WRITTEN INSTRUCTION A:
Answer these questions about the dragon fire regression exercise:
(i) How many dragons did the student measure?
(ii) What intercept estimate does coef(mod) give for the Dragon Fire model?
(iii) According to the exercise, what does the code coef(model)[2] take?

PAGE EXTRACT:
......
Exercise 3, Regression

SOLTUION

answers are in purple.

Question 1: Dragonfire

As part of our investigation of the re-introduction of dragons into Trondheim, we have been looking at fire precautions. We sent a student out to measure the lengths of 50 dragons, and (from a safe distance) recorded how far they could breath fire after being poked with a very long stick. Each dragon was only tested once. Note that no major cities were destroyed during this experiment.

This is the data:

DragonFire <- read.csv(file="https://www.math.ntnu.no/emner/ST2304/2021v/Week05/DragonFire.csv")

plot(DragonFire$Size, DragonFire$Distance, xlab="Length (m)", ylab="Distance (m)")

It looks like there is a linear relationship between distance and the length of a dragon. We can fit a linear model, that looks like:

\[ y = \alpha + \beta x + \epsilon \]

Remember, we are using a maximum likelihood approach to calculate estimates for the parameters \(\alpha\) (the intercept) and \(\beta\) (the slope). That means we are looking for estimates that have the highest probability of having produced the data (maximum likelihood estimators; MLEs).

1. Fit a linear model to the Dragon Fire data using R and get the coefficient estimates (MLEs for the intercept and slope)

mod <- lm(Distance~Size, data=DragonFire)
coef(mod)

## (Intercept)        Size 
##   5.0556929   0.6804651

How certain can we be about the estimates? We can answer this by calculating confidence intervals. Remember the definition of a confidence interval:

If we repeat our sample many times, 95% of the confidence intervals drawn would contain the true population value

So, we assume the MLEs represent the true parameter values, and every time we repeat the sampling of our data, we can calculate slightly different MLEs. Lets inspect fit of the model visually by adding a mean line to the scatter plot:

plot(DragonFire$Size, DragonFire$Distance, xlab="Length (m)", ylab="Distance (m)")
abline(lm(Distance~Size, data=DragonFire), col=2) # add mean line

If we retrieve estimates from a model every time we sample data, we get a distribution of the slope estimator. We can do this artificially by simulation. For that, we have to assume that we know the true values of the parameters. First we have a function to simulate the data that takes the true parameter values as input, and a second function that calculates an estimate of the slope from the simulated data.

alpha.hat <- coef(mod)[1]
beta.hat <- coef(mod)[2]
sigma.hat <- summary(mod)$sigma # std deviation

# function to simulate the data, fit the model & return the slope estimate
SimData <- function(alpha, beta, sigma, X) {
  E.y <- alpha + beta*X # calculate the line
  y.sim <- rnorm(length(X), E.y, sigma) # simulate the data
  model <- lm(y.sim ~ X) # fit the model
  coef(model)[2] # return the estimated slope
}

# Run one simulation, to check the function works
SimData(alpha=alpha.hat, 
        beta=beta.hat, 
        sigma=sigma.hat, 
        X=DragonFire$Size)

##         X 
## 0.7526991

You should read the function to check that you understand what each line does, and what the function produces. For example, the code coef(model)[2] takes the second element of the object of coefficients from the model. This is the estimate of the slope value for the linear regression.
......
Word and element locating data:

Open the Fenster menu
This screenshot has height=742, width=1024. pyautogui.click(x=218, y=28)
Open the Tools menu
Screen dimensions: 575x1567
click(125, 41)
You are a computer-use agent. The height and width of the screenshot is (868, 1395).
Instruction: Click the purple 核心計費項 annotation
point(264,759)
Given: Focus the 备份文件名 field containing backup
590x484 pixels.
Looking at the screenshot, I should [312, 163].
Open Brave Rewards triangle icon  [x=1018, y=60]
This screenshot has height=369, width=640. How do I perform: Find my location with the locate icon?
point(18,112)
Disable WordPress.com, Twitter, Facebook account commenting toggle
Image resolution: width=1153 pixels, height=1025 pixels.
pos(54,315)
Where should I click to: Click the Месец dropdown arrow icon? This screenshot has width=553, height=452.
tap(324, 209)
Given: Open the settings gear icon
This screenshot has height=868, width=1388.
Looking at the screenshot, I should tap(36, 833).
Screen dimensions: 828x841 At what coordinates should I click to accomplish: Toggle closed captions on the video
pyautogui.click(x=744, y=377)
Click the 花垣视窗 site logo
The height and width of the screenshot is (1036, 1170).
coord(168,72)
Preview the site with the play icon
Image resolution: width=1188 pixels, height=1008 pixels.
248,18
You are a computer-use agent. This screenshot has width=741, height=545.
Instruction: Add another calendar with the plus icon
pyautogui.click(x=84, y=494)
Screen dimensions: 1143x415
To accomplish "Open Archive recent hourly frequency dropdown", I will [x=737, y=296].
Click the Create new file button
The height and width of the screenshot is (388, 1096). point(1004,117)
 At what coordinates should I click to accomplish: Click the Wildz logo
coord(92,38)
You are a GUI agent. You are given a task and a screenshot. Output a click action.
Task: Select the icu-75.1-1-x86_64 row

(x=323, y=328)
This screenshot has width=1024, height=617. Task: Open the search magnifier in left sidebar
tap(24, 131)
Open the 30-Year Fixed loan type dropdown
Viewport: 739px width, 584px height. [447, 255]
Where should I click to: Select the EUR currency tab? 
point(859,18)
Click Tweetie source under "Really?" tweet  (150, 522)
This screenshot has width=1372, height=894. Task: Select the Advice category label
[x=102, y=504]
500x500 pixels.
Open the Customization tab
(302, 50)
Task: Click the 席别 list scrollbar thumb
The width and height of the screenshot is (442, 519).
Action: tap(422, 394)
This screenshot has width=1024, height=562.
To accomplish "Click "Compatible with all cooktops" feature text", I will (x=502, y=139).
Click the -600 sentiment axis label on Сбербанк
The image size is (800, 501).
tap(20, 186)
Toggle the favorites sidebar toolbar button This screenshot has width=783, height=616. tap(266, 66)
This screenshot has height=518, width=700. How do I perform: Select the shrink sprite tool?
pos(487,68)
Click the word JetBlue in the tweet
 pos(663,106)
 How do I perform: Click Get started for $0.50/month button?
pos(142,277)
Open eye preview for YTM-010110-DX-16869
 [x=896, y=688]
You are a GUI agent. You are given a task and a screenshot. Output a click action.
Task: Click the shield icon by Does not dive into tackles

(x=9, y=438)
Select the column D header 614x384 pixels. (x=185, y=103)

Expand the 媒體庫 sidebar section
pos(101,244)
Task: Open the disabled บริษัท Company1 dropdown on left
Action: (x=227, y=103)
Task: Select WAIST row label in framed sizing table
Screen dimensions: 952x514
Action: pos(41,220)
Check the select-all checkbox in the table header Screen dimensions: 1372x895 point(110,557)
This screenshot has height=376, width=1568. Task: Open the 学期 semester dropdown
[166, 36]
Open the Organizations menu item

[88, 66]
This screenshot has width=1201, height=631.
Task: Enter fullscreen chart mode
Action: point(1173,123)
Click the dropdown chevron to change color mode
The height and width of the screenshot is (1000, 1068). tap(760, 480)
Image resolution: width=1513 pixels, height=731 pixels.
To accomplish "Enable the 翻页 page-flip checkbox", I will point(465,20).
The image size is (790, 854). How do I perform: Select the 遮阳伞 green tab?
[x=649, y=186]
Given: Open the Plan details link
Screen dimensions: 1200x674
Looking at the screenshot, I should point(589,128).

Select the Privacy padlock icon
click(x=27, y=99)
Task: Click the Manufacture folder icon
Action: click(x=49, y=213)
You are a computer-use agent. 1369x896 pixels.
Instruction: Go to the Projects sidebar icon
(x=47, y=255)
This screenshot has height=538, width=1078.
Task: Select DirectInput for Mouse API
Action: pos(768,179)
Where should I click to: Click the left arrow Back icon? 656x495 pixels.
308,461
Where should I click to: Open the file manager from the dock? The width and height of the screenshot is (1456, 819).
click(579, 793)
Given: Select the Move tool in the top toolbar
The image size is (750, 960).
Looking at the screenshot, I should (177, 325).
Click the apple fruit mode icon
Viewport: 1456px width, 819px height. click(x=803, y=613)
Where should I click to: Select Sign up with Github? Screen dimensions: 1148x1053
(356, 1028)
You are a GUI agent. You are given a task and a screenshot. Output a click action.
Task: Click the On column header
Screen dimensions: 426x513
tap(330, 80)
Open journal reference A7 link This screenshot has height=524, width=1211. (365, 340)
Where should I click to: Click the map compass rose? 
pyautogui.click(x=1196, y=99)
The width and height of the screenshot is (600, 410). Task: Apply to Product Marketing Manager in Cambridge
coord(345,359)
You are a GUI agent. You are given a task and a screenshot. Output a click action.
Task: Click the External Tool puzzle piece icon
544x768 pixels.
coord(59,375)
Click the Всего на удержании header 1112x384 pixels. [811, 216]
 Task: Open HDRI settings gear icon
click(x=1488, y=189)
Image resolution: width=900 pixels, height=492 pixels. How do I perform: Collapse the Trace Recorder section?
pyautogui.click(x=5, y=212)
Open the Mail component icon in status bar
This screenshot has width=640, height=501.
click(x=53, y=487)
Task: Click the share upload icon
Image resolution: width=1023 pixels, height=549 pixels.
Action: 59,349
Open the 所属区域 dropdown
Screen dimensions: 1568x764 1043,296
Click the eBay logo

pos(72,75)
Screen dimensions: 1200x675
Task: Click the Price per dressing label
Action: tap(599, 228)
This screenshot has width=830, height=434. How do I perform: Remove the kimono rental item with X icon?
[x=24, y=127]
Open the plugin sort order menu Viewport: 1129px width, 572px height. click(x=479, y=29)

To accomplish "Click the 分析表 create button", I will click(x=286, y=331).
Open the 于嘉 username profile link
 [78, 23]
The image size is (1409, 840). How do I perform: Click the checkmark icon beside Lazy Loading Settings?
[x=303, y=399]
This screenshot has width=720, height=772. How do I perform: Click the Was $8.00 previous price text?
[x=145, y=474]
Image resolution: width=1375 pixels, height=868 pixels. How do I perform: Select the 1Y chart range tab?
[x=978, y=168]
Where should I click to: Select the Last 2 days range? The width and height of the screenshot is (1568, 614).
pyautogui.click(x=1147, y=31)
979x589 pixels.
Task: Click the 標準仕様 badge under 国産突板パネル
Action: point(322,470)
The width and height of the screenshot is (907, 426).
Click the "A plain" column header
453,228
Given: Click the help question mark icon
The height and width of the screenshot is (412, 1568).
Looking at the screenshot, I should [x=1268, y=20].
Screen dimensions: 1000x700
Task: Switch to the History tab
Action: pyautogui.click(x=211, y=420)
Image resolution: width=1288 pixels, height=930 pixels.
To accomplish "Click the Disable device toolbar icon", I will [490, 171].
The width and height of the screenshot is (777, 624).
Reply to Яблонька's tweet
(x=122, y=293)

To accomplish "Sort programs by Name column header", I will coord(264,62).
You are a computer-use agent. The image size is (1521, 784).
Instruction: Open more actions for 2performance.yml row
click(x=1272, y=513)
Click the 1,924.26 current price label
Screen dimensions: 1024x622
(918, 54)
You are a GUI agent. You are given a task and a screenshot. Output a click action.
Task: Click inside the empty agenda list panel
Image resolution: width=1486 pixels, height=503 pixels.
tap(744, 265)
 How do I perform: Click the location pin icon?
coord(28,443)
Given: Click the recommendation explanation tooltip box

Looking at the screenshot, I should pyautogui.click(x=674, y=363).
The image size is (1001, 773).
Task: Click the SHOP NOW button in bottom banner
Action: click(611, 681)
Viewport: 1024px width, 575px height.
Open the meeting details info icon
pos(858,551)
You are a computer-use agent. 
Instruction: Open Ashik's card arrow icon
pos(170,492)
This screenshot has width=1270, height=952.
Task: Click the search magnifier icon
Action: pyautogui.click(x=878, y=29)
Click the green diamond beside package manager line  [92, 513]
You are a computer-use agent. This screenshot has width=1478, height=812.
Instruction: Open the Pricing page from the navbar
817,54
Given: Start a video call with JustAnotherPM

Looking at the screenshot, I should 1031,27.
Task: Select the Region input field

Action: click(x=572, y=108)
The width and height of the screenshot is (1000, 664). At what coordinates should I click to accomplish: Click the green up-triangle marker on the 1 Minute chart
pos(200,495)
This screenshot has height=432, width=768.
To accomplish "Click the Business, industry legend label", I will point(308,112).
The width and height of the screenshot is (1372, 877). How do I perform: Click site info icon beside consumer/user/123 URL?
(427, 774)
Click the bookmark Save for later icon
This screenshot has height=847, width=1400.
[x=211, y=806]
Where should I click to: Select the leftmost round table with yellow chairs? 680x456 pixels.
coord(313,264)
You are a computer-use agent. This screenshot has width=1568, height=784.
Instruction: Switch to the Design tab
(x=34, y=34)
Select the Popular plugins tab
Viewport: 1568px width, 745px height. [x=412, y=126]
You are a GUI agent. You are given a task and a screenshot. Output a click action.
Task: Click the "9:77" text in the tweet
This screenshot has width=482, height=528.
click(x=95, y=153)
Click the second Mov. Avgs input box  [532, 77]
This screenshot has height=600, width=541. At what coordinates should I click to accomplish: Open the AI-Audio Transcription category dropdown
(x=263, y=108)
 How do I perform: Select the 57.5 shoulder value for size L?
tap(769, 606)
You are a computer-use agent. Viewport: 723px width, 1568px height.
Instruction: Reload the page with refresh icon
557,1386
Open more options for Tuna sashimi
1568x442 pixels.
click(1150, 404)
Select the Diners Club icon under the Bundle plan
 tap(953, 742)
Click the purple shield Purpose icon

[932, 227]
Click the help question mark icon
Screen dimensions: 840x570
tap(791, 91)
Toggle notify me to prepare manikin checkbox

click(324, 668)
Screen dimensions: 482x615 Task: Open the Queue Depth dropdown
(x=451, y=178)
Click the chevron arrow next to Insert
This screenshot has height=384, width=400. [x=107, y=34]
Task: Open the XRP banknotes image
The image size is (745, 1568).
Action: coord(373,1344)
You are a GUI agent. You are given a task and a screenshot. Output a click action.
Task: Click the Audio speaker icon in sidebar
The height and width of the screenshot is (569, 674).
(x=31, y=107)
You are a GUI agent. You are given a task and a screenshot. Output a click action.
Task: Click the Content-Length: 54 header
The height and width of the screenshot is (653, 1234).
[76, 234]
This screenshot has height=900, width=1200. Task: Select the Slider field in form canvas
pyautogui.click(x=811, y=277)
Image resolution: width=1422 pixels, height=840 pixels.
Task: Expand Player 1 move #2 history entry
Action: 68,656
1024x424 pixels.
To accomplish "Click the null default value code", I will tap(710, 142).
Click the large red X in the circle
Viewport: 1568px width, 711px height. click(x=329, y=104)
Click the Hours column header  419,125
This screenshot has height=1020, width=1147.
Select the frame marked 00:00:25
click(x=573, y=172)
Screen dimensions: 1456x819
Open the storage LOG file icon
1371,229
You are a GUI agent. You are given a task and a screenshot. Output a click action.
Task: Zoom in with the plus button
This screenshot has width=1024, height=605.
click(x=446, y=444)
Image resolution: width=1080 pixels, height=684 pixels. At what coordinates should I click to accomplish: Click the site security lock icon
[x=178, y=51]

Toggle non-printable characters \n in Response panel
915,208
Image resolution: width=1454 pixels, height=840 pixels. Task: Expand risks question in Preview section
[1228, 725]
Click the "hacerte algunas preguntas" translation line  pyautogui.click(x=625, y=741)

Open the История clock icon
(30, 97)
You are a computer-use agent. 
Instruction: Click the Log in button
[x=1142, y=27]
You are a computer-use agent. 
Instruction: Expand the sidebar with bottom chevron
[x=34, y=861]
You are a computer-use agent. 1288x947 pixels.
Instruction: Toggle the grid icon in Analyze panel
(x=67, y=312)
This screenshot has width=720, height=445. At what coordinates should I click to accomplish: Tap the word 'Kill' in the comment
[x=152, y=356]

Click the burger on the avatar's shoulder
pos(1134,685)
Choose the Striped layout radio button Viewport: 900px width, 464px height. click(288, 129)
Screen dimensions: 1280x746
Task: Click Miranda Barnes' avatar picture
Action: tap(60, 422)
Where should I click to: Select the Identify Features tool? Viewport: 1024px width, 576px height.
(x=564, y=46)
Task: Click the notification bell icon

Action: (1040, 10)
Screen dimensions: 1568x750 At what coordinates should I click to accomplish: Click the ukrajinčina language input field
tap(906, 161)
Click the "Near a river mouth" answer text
......
WRITTEN INSTRUCTION B:
Return the locating entries verbatim, from the first line of the entries up to and including the line containing "Open Brave Rewards".

EXERCISE OUTPUT A:
(i) 50 dragons.
(ii) 5.0556929
(iii) The second element of the object of coefficients from the model, which is the estimate of the slope value for the linear regression.

EXERCISE OUTPUT B:
Open the Fenster menu
This screenshot has height=742, width=1024. pyautogui.click(x=218, y=28)
Open the Tools menu
Screen dimensions: 575x1567
click(125, 41)
You are a computer-use agent. The height and width of the screenshot is (868, 1395).
Instruction: Click the purple 核心計費項 annotation
point(264,759)
Given: Focus the 备份文件名 field containing backup
590x484 pixels.
Looking at the screenshot, I should [312, 163].
Open Brave Rewards triangle icon  [x=1018, y=60]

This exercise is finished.